The five flavors of 1.75-L cocktail mixers have an 18-month shelf life, slightly less than the previous glass bottle, and retail for less than $6.

"When you get to big sizes like what we're using, glass is difficult because it's so heavy," says George Wagner, president of ABM. The new PET bottle weighs just 85 g, 723 g less than the glass version it replaced.

The stock pinch-grip PET bottle is injection/stretch blow-molded by Pretium Packaging (Hermann, MO). "Pinch-grip is standard in the liquor industry, and we are in the liquor industry in an indirect way," Wagner says. "We sell in liquor stores, and you mix our product with liquor."

With the exception of the redesigned Bloody Mary mixes, the new front label uses the same graphics as did the previous one, but the paper moved up to 50# semigloss with a UV coating from Avery Dennison's Fasson Div. (Painesville, OH). Another change: The label is now pressure-sensitive rather than hot-glue-applied because the speeds of application are much quicker with p-s labels. It's printed in seven or eight colors by The Stratus Group (Hamilton, OH) via a process Stratus calls a "hybrid" of flexography and rotary letterpress. This printing process involves a unique print station in which Stratus uses an ink viscosity similar to rotary letterpress and an anilox roll similar to what is used in flexography.
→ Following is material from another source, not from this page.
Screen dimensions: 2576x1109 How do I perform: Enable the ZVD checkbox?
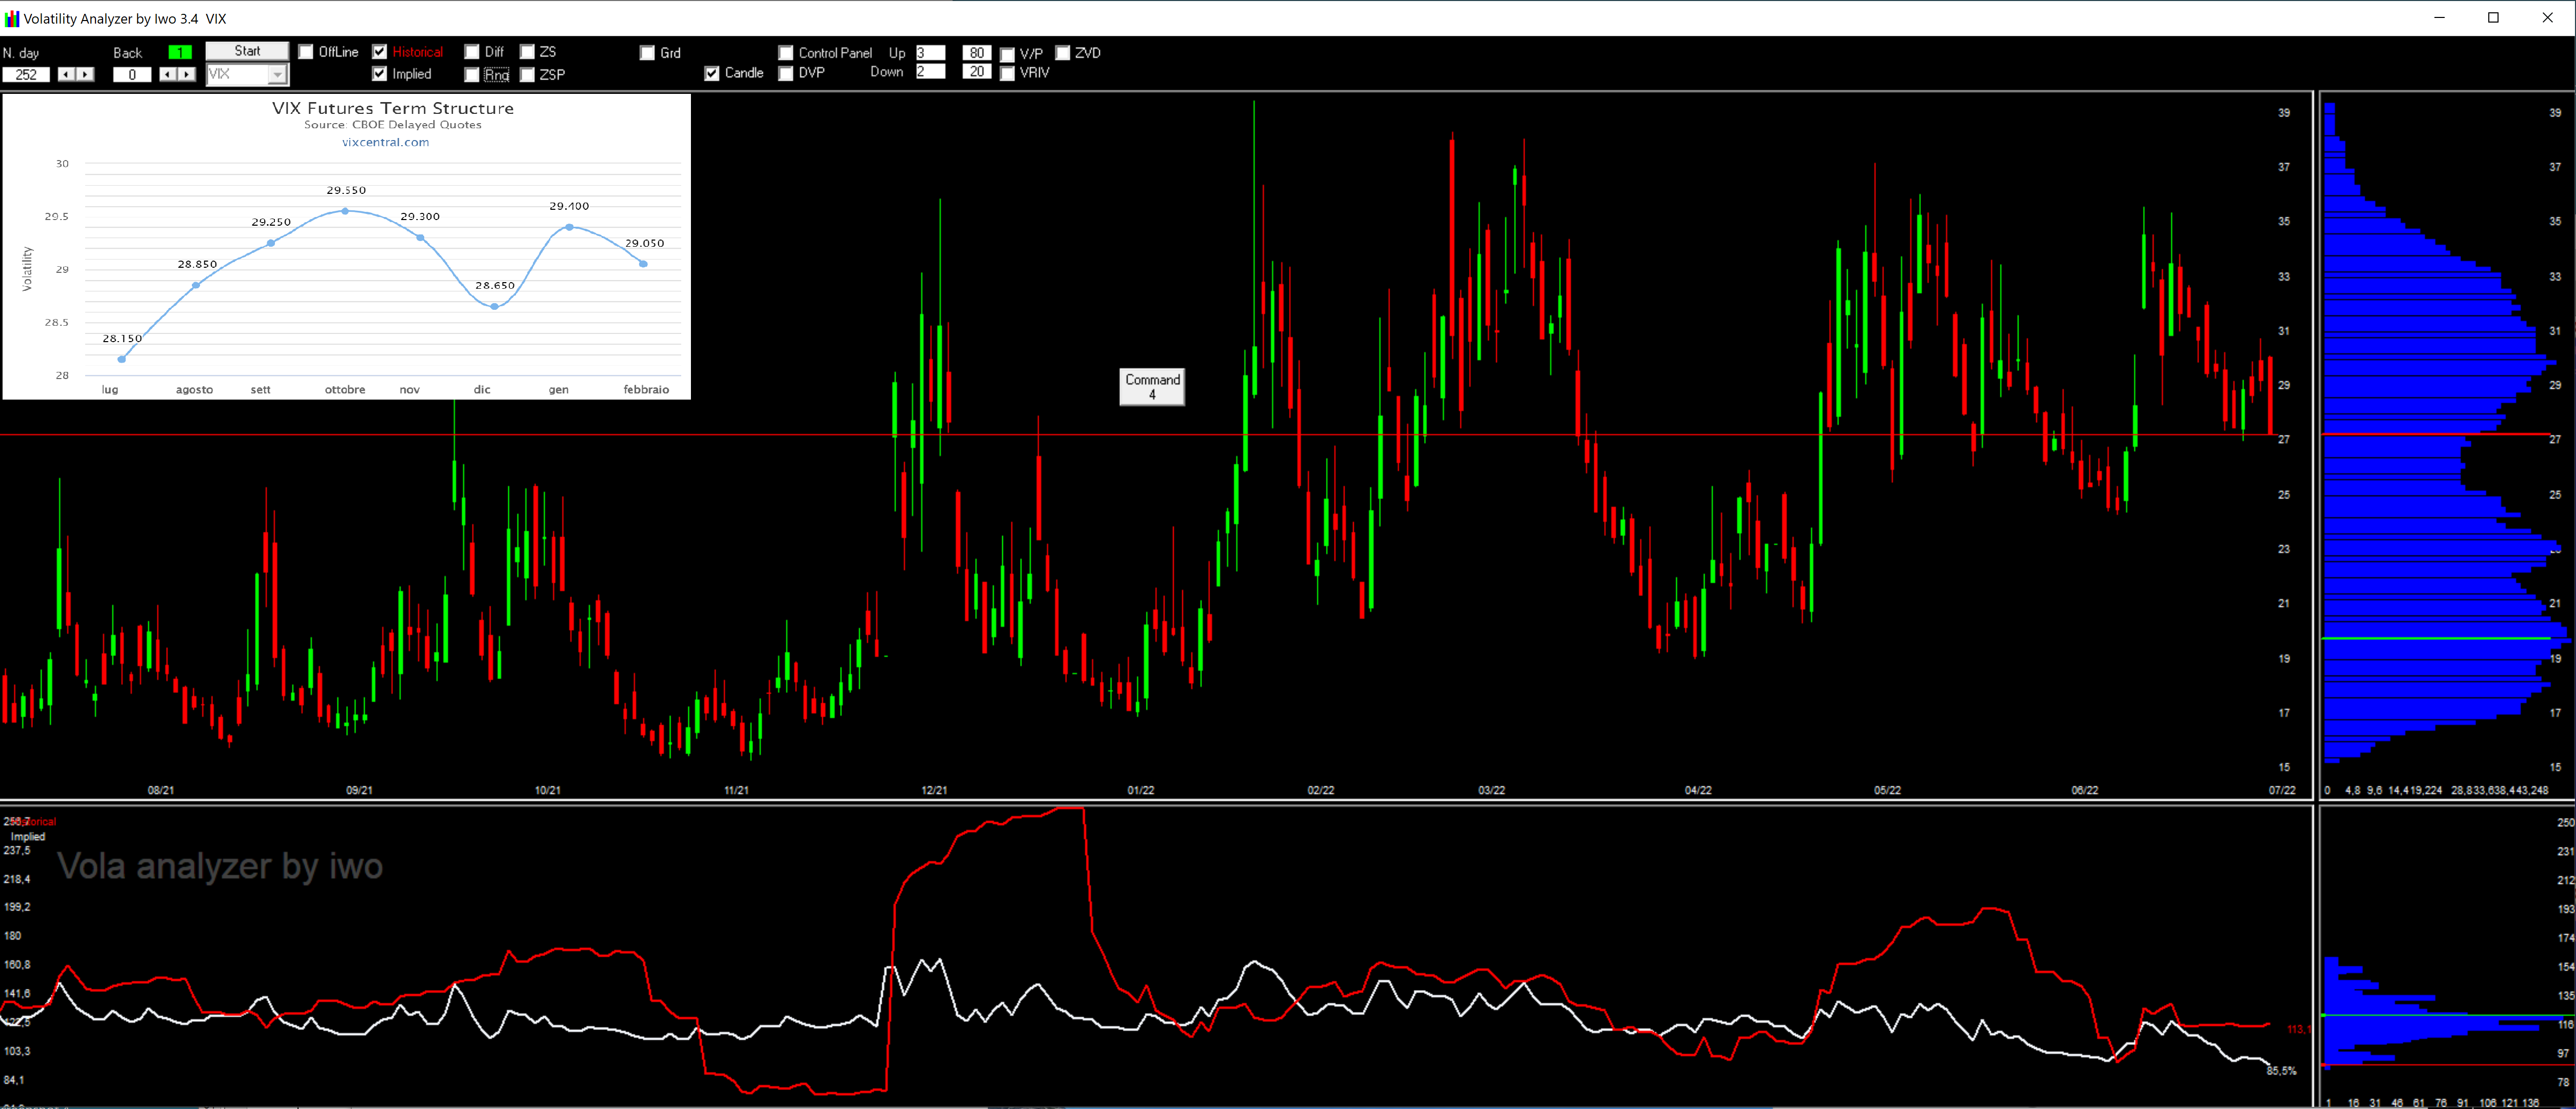(1063, 53)
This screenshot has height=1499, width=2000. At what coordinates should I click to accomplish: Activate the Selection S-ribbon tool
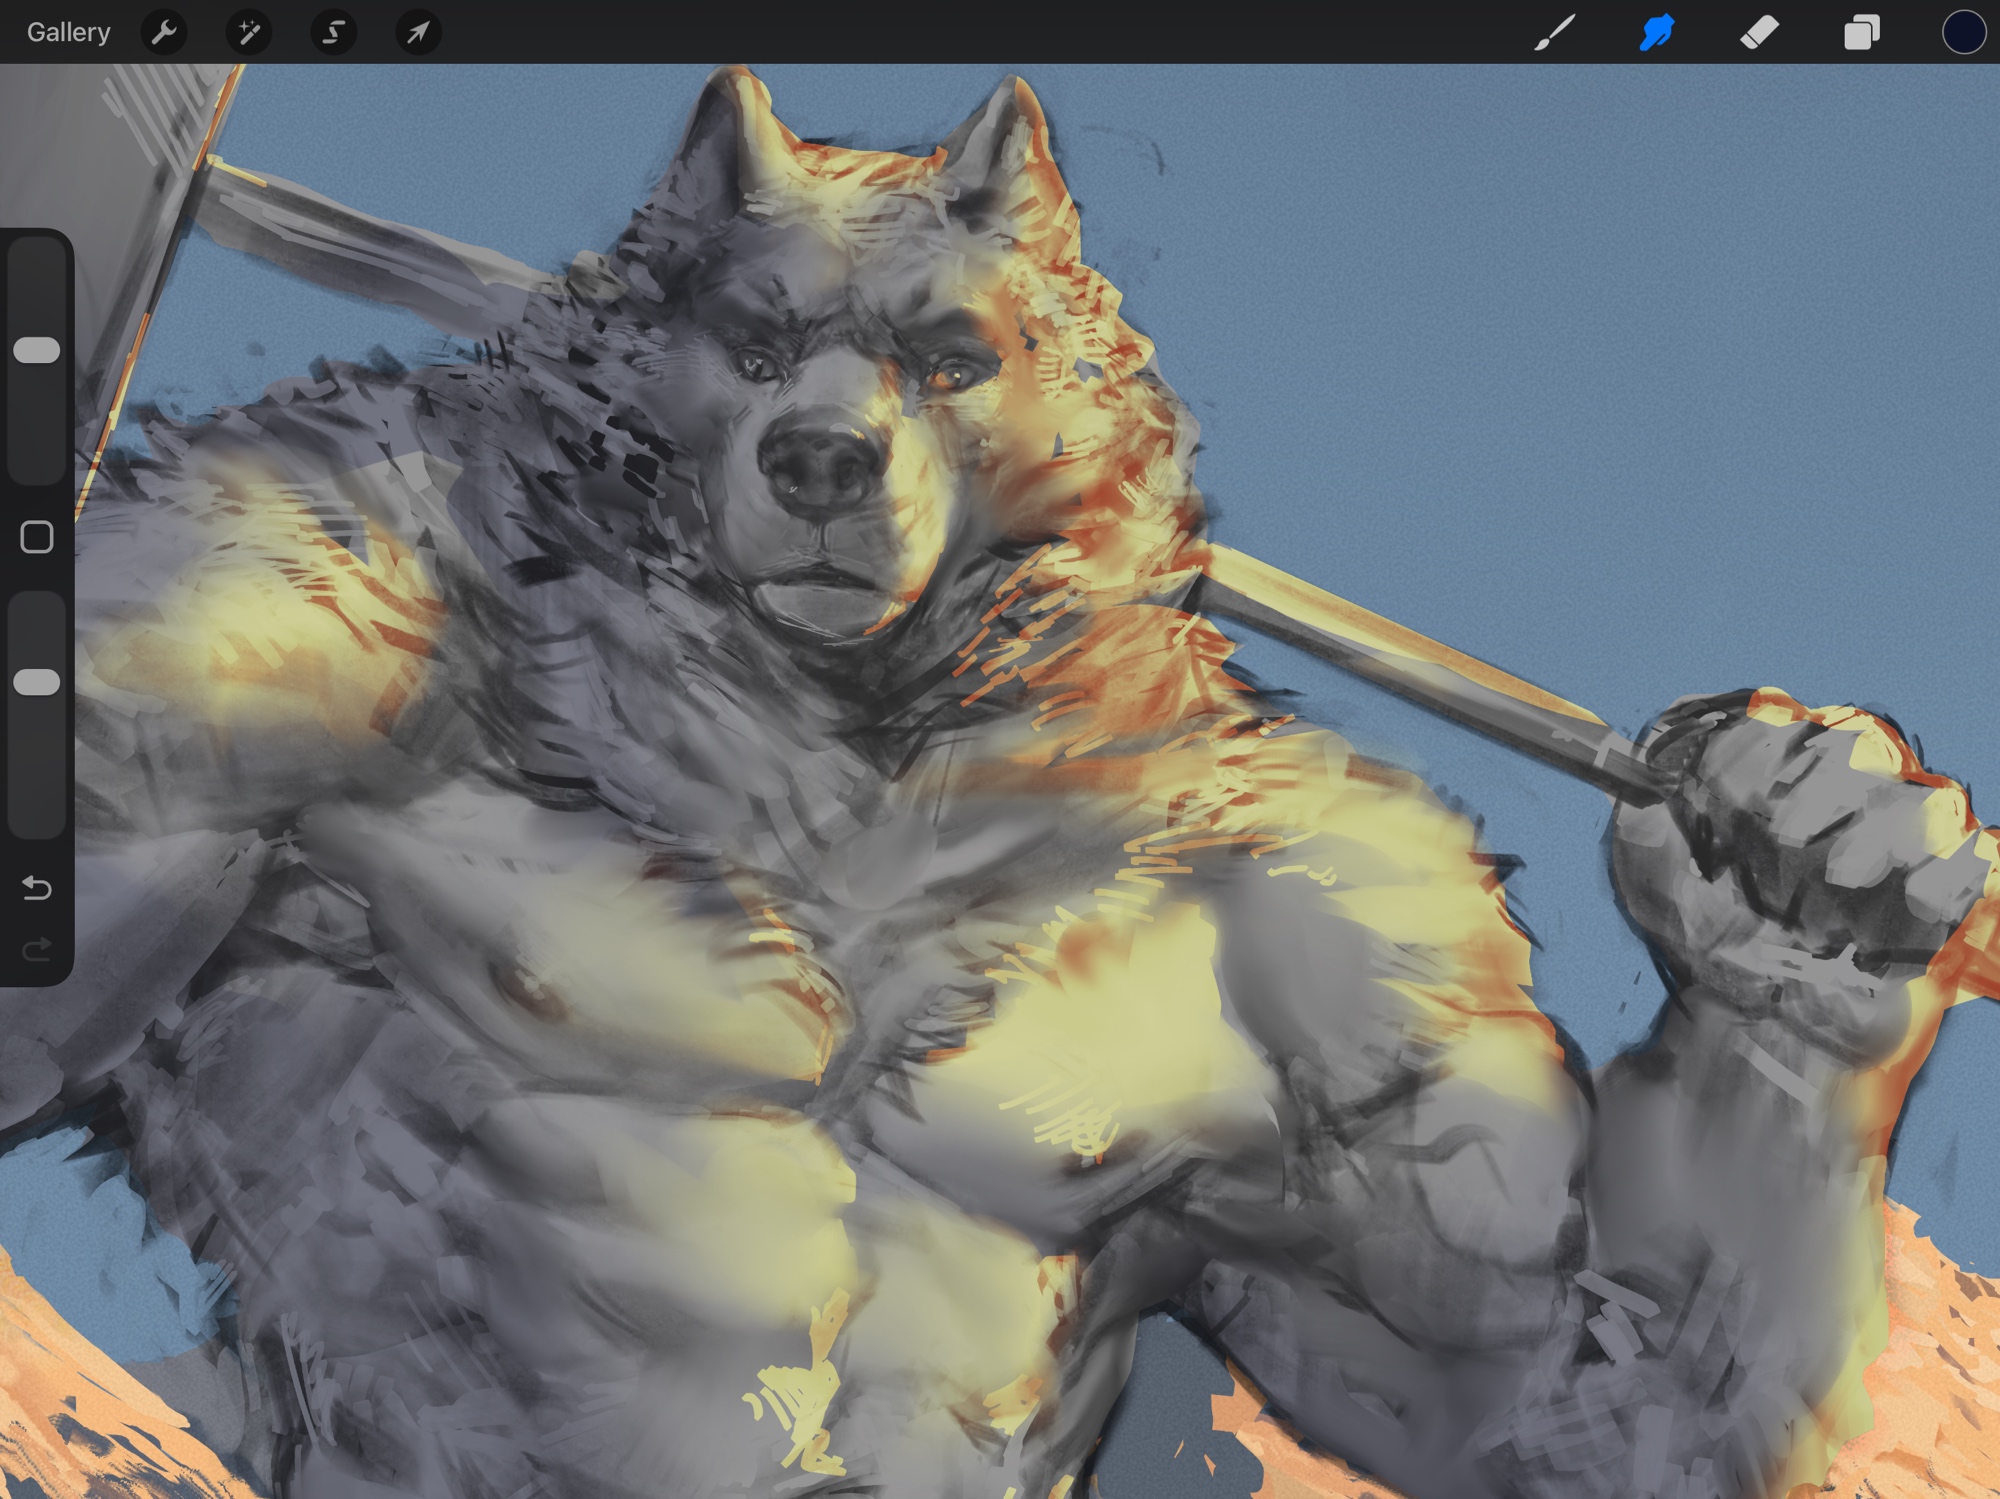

Stratus also replaced the bronzing done on the previous label with gold foil hot stamping. A new p-s paper neck label replaces a polyvinyl chloride shrink band, and the back label has new copy including instructions and illustrations detailing product use. Neck and back labels are also from Stratus.

The labels are applied at ABM's New Albany, IN, plant. The company bought a new machine for this application, a Quadrel (Mentor, OH) 540/9T rotary labeler purchased through RK Equipment (Cincinnati, OH). It runs at speeds to nearly 100 labels/min.

Also new is a threaded closure with a breakaway tamper-evident band from Captive Plastics (Piscataway, NJ). It's injection-molded of high-density PE. Wagner says that because this particular closure is typically used for liquor bottles, it's longer vertically to make room for a pouring fitment customarily placed on liquor bottles. Wagner didn't want the Master of Mixes bottles to have this fitment because it would impede the pour flow of its thicker liquids, particularly the Bloody Mary mix.

Wagner specified an induction seal membrane that has a thick pulp attached to it in order to fill up the extra vertical space in the cap. Without the thick liner, Wagner says, the cap could overtorque and sit crooked. There was no need to buy an induction sealer because ABM had already purchased one, a Model 2221-W from Pillar Technologies (Hartland, WI), for its Finest Call(TM) brand of mixers (see Packaging World, June '97, p. 58, or www.packworld. com/go/finestcall). The Master of Mixes line is filled on the same line as Finest Call.

Because little new equipment was required, this package redesign didn't break the bank for ABM. Wagner says that although the new labels are more expensive than those they replaced, the new labeling machine can be used for other bottles. Plus, the switch to PET actually saves money.

"Glass is more expensive than PET, and that's simply because of supply and demand," he says. Wagner says that a glass bottle as large as the one they were using is not in demand, and it became almost a specialty item. On the other hand, the popular pinch-grip PET bottles are produced in high volume, which drives cost down.

He estimates the PET bottle currently used costs about 10% less than the previous glass version. Wagner adds that the new bottle has increased product sales, which has allowed for a return on investment of only one year for the new labeling machine.